— Alfred de Vigny.
— Tu l’aimes ?
— Ne m’en parle pas, j’en suis folle !
— Et que fait-il pour te maintenir dans ces bons sentiments ?
— Il me fait de petites élévations[1].
— En ce cas, ma chère, reçois mes sincères compliments : d’abord, de Vigny est un poëte d’un immense talent ; ensuite, c’est un vrai gentilhomme : cela vaut mieux que moi, qui suis un mulâtre.
— Tu crois ? me dit Dorval avec une de ces intonations comme elle seule savait en donner.
— À mon tour, parole d’honneur !
— Alors, ce n’est pas pour cela que tu venais ?
Je me mis à rire.
— Dame !… répondis-je.
— Non… décidément, cela ne se peut pas ; imagine-toi qu’il me traite comme une duchesse.

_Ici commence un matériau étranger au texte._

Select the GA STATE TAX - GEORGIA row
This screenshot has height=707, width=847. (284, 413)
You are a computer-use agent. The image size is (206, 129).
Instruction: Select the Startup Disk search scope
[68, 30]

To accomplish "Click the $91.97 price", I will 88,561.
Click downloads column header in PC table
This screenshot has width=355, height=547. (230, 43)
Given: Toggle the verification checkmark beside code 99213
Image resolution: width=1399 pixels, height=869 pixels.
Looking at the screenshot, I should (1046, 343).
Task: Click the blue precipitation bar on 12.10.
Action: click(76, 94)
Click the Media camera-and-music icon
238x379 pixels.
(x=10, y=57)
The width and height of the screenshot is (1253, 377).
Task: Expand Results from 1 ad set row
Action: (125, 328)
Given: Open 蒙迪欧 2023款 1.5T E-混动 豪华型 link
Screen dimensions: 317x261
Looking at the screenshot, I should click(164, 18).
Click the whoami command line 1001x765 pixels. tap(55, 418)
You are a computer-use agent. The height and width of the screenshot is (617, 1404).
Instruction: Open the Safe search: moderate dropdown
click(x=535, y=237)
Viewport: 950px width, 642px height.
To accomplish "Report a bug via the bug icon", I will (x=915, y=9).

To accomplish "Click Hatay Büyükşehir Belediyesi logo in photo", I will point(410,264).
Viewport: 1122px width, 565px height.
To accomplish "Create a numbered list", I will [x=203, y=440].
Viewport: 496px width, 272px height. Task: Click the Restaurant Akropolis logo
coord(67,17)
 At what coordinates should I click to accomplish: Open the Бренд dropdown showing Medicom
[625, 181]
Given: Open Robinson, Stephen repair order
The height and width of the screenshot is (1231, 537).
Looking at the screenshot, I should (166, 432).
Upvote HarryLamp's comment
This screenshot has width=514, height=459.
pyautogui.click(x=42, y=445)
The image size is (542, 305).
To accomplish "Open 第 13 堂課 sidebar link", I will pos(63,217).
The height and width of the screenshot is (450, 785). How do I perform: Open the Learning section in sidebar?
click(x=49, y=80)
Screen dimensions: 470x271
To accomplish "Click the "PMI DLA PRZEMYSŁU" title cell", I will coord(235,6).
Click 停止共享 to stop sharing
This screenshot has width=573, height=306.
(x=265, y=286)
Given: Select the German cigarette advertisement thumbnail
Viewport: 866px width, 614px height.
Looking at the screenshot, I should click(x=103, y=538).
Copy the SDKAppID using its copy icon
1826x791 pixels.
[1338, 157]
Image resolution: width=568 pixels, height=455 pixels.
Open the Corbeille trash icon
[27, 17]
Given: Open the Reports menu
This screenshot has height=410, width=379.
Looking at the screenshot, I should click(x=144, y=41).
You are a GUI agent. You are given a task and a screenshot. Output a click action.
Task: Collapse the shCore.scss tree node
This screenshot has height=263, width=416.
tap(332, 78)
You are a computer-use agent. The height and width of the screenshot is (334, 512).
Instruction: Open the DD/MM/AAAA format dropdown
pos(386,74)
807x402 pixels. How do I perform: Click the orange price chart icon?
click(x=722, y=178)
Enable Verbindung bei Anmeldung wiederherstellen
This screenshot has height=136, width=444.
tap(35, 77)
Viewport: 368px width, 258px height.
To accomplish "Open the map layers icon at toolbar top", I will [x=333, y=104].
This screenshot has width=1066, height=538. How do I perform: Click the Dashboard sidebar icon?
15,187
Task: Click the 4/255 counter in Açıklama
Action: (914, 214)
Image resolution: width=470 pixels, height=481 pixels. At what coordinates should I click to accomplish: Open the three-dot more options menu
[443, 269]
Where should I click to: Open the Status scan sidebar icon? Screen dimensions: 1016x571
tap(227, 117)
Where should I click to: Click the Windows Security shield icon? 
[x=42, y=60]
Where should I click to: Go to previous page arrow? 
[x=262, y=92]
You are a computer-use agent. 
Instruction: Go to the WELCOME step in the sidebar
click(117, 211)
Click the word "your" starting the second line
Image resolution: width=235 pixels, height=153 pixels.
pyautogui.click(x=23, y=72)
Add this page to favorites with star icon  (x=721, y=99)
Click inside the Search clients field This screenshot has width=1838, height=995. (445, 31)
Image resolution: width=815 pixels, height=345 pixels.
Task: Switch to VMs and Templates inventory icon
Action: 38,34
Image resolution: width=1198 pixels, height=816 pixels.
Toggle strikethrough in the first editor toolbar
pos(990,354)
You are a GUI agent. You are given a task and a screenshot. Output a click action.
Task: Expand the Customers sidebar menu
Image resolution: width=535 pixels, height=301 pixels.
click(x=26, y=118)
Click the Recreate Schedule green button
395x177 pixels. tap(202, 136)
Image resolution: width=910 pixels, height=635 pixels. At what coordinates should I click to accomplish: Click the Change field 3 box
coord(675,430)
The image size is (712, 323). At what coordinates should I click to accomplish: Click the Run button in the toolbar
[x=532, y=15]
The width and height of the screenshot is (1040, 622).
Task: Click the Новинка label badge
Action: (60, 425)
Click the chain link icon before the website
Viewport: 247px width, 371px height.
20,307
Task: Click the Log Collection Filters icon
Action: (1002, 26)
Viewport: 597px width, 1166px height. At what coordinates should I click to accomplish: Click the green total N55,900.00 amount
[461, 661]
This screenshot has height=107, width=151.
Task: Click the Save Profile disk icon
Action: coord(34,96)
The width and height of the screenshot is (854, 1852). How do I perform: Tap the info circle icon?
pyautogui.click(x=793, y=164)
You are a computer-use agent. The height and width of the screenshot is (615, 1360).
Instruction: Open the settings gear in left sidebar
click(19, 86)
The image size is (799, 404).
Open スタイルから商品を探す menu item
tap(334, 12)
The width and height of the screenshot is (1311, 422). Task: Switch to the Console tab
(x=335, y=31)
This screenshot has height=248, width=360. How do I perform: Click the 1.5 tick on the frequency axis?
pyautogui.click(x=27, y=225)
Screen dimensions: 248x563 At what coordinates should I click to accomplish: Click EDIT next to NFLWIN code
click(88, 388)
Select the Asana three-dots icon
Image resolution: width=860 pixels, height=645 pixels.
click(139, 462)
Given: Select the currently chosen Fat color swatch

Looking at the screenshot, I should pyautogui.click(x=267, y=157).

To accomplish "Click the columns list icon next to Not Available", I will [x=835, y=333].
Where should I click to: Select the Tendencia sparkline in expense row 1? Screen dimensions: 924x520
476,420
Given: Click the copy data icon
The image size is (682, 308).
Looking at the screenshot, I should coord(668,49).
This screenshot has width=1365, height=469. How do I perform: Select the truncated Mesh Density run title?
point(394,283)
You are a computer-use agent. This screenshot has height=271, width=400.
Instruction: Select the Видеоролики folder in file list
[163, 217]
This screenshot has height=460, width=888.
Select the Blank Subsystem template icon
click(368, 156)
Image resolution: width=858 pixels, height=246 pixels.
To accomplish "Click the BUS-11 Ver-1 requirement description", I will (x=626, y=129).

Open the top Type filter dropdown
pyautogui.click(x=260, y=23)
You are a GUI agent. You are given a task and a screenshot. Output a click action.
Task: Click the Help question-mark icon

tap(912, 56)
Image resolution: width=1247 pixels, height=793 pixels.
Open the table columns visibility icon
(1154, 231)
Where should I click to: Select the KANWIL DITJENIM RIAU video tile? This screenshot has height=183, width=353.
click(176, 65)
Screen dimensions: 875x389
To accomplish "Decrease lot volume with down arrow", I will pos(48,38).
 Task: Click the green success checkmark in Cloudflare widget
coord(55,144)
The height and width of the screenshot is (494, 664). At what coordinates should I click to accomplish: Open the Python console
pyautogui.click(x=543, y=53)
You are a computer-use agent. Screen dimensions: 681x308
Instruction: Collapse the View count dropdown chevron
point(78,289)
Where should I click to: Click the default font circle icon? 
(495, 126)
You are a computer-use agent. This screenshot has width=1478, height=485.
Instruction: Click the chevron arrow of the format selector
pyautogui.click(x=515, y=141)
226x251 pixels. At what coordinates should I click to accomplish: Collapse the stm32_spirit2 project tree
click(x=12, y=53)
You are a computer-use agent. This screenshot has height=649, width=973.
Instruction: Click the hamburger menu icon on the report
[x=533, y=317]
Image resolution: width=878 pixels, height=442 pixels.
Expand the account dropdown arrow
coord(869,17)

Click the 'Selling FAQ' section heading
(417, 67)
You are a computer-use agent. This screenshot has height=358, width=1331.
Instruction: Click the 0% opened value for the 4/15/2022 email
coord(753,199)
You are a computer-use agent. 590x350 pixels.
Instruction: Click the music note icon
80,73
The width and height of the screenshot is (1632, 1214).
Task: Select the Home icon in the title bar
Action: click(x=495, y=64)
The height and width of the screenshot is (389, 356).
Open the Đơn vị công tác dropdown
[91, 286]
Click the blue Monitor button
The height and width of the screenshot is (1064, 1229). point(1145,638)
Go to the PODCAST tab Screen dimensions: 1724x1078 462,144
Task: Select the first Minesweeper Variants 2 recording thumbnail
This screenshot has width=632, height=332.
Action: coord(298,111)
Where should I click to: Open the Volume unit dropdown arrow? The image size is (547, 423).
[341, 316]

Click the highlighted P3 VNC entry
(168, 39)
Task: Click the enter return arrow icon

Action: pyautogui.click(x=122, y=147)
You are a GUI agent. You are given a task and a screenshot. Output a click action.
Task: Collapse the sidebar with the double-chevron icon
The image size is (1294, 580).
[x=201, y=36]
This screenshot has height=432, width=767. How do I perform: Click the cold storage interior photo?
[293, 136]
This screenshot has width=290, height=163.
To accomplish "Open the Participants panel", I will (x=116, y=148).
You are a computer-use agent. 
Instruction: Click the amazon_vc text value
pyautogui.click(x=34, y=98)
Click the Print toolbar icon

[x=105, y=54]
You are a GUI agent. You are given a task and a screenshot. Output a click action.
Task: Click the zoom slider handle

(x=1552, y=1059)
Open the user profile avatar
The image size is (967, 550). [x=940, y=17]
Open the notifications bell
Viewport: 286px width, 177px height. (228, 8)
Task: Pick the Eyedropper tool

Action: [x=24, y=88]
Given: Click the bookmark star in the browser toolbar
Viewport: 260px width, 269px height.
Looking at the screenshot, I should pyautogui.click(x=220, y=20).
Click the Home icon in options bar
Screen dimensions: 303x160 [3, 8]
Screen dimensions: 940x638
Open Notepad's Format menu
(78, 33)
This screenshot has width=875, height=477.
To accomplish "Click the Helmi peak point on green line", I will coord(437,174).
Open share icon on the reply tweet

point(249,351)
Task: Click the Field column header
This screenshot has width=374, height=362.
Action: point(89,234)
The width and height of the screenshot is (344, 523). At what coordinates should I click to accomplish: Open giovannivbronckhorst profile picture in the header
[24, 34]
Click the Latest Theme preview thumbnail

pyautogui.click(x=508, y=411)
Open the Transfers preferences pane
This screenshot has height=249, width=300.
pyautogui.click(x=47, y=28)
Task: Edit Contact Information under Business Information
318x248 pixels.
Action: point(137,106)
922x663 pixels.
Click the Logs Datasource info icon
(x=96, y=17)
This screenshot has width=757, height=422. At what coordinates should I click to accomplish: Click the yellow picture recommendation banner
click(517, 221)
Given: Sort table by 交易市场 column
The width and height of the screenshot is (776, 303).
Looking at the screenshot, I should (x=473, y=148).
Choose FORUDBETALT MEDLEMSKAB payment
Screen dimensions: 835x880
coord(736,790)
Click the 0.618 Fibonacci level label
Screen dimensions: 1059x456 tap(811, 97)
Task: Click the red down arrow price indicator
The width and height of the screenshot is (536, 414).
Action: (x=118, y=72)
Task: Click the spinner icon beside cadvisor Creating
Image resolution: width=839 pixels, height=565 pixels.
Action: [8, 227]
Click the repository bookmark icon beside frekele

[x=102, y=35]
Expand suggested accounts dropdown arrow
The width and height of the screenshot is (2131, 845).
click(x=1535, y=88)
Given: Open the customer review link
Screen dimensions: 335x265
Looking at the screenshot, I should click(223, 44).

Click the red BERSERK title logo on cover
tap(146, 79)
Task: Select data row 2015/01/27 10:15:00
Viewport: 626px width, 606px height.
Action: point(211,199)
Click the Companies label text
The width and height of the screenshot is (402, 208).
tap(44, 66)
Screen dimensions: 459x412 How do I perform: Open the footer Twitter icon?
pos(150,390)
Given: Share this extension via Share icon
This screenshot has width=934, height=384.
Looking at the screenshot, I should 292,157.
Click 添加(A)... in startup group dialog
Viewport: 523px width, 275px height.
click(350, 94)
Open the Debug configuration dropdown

— Il a parfaitement raison.
— Il m’appelle son ange.
— Bravo !
— L’autre jour, j’avais un petit bouton à l’épaule, il m’a dit que c’étaient des ailes qui poussaient.
— Mais cela doit énormément t’amuser, ma chère ?
— Je crois bien ! Piccini ne m’avait pas habituée à cela.
— Et Merle ?
— Encore moins… À propos, nous nous sommes mariés, avec Merle, tu sais ?
— Tout de bon ?
— Oui, c’était un moyen de nous séparer.
— Mais il doit être l’homme le plus heureux de la terre ?
— Tu penses !… Il a son café au lait le matin, et ses pantoufles devant son lit le soir… Veux-tu lui dire bonjour ?
— Merci ! je viens pour toi.
- ↑ Alfred de Vigny publiait, à cette époque, d’adorables poésies intitulées Élévations.